* **WHAT THE EXERCISE ASKS**:
Answer from the text about Sheran and Ken Lawton:
(a) How long was Sheran's walk around the neighborhood?
(b) In what town do Sheran and Ken live?
(c) What organization put them up in a hotel when Sheran came for stem cell harvest?

* **DOCUMENT EXCERPT**:
☆ ☆ ☆

Respite for the caregiver – Sheran and Ken Lawton
Sheran Lawton was curled up on the couch in the living room. The comfy couch. That was important. She needed that feeling of home, of being enveloped in the softness and warmth of that familiar piece of furniture. Sheran was exhausted. She had gone “over the river and through the woods” on a 20-minute walk around the neighborhood to get her required exercise in her recovery from a blood and marrow transplant.
Her husband, Ken, sat nearby. He was also comfortable in the living room of Kevin Guest House, a place that became his home for the better part of a month while Sheran was at Roswell Park Comprehensive Cancer Center to receive her treatment.
“When Sheran had to come up for stem cell harvest, we went through the American Cancer Society but they put us up in a hotel, not far away,” Ken said. “And then we decided after being there a week, this is just a lot more homey. That’s what nice about it.”
Home. That’s what Kevin Guest House felt like for Sheran and Ken, who live about three hours away from Buffalo in Canton, Pa. And while Sheran appreciated her own stay at Kevin Guest House, knowing Ken had a place to go became critical for her. She did not want Ken at the hospital all day. And Ken, as her caregiver, needed an opportunity for his own self-care.

☆ ☆ ☆

* **DATASET ENTRIES**:
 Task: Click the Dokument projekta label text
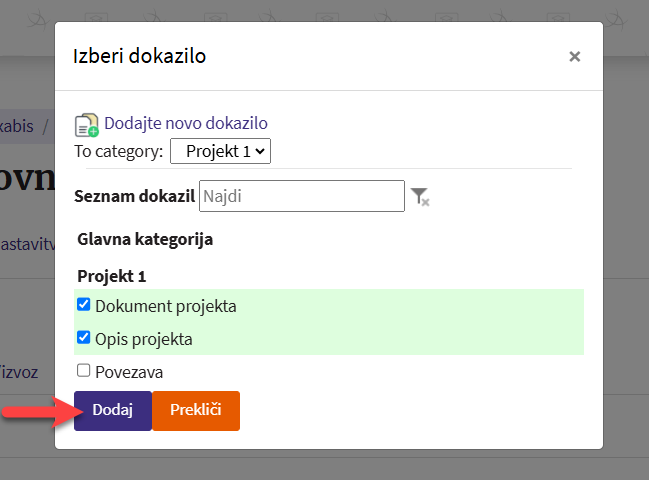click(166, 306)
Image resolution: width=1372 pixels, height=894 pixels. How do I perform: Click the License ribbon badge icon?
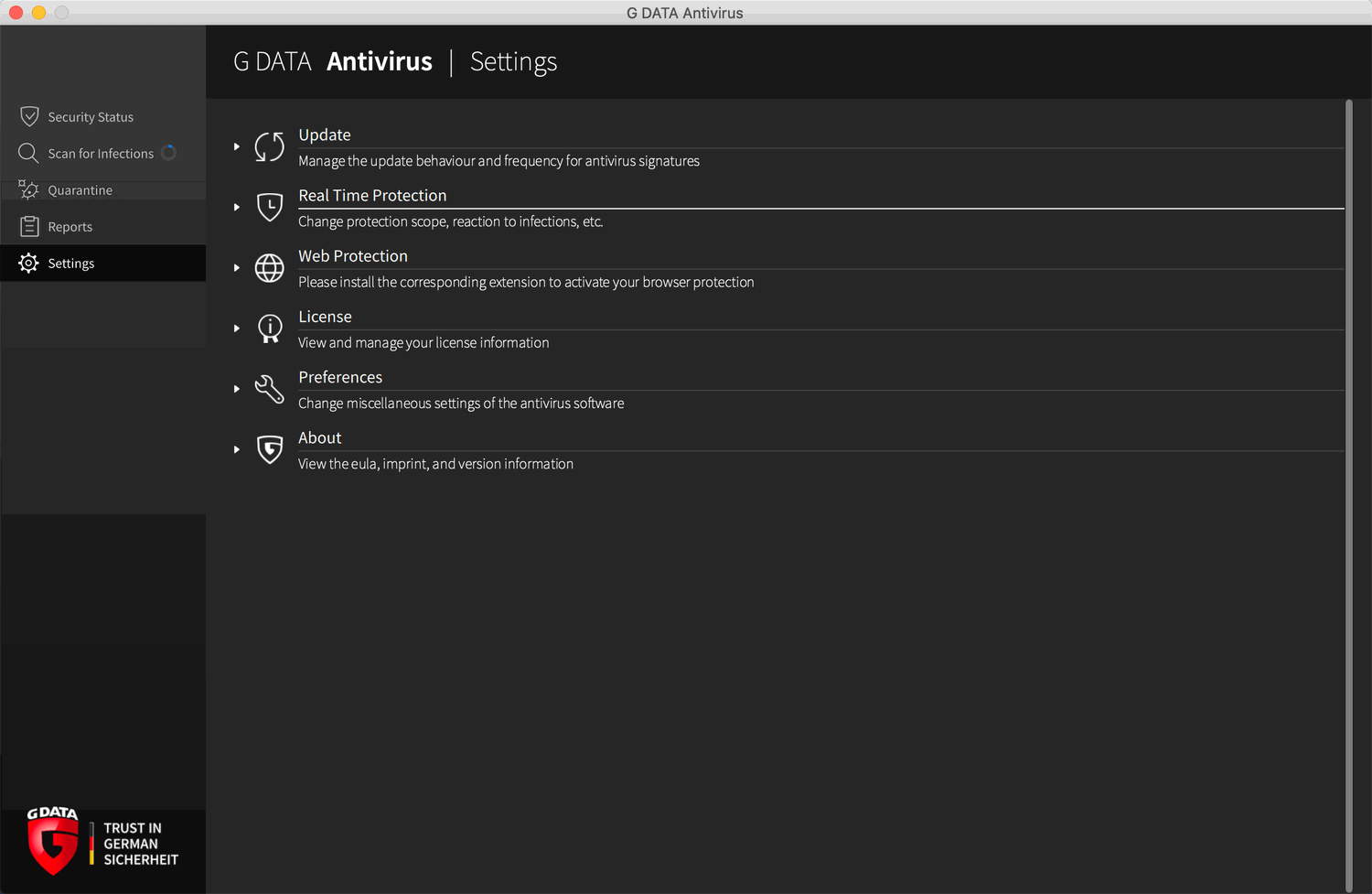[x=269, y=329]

☆ ☆ ☆

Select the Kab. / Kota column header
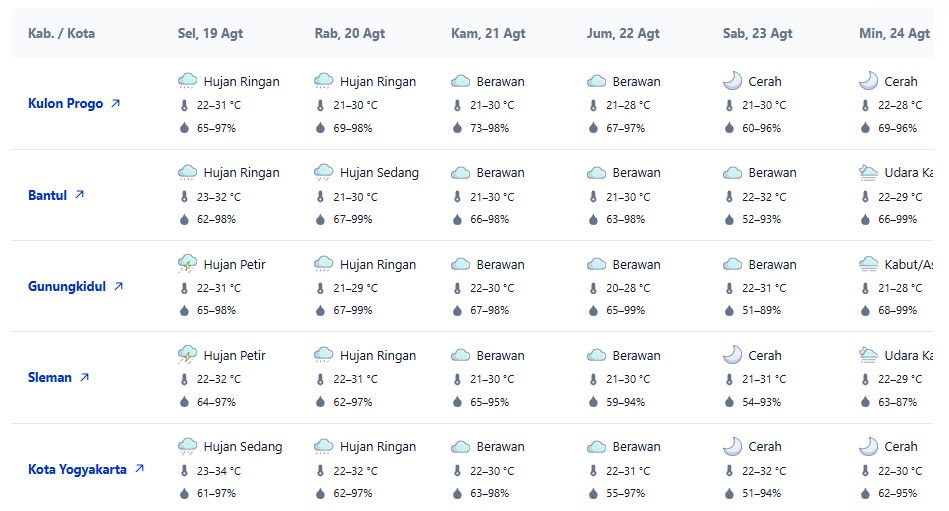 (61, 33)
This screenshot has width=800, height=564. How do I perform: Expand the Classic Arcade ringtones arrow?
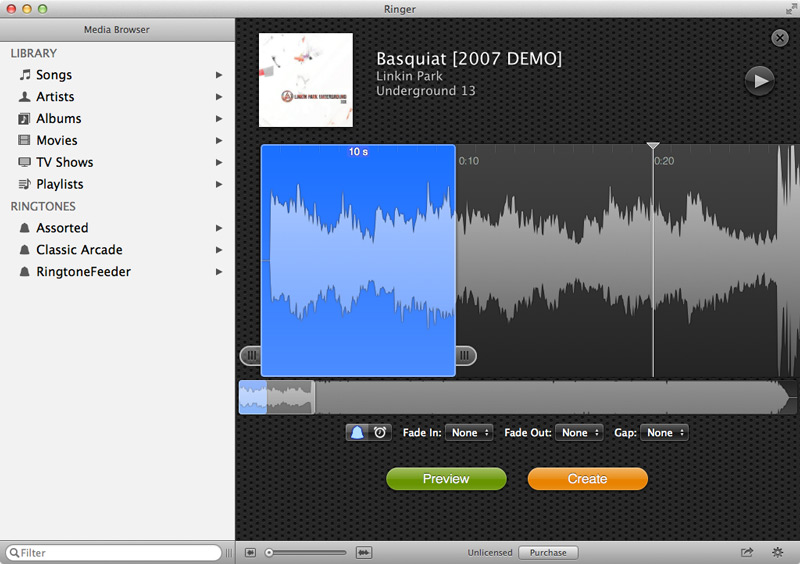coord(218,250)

☆ ☆ ☆

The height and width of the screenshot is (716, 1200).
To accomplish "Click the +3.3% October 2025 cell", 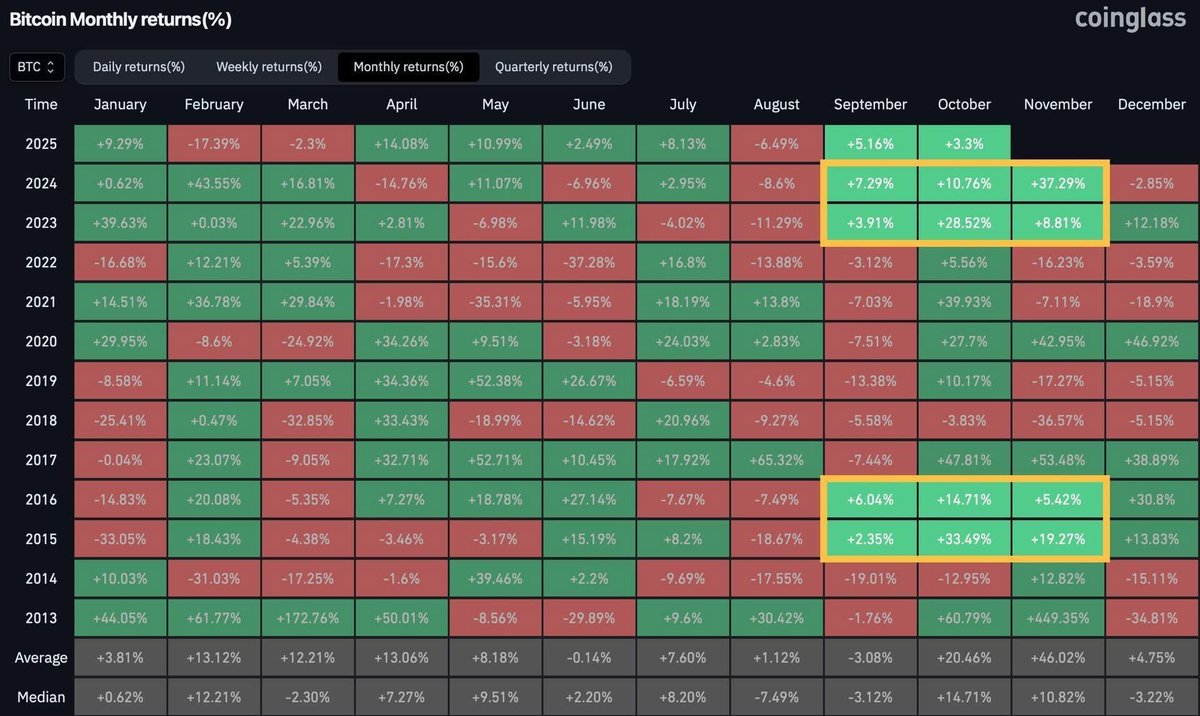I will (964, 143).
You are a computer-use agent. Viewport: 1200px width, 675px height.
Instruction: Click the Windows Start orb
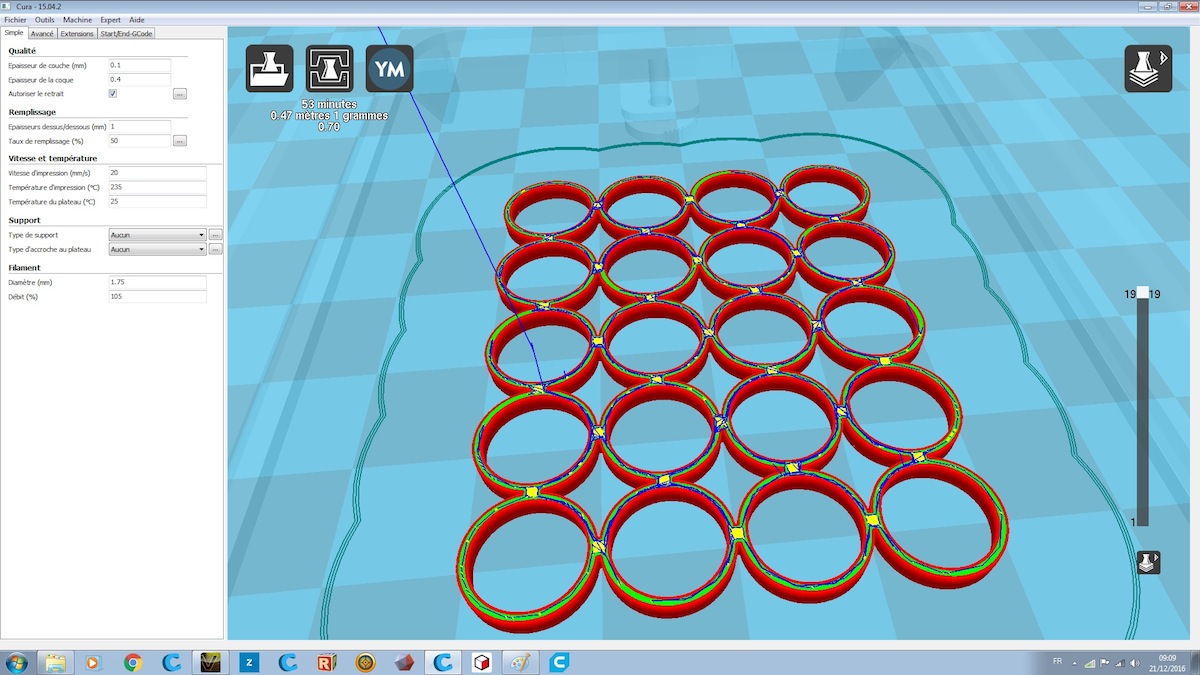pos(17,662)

☆ ☆ ☆

* **RESULT OF THIS EXERCISE**:
(a) 20 minutes
(b) Canton, Pa.
(c) The American Cancer Society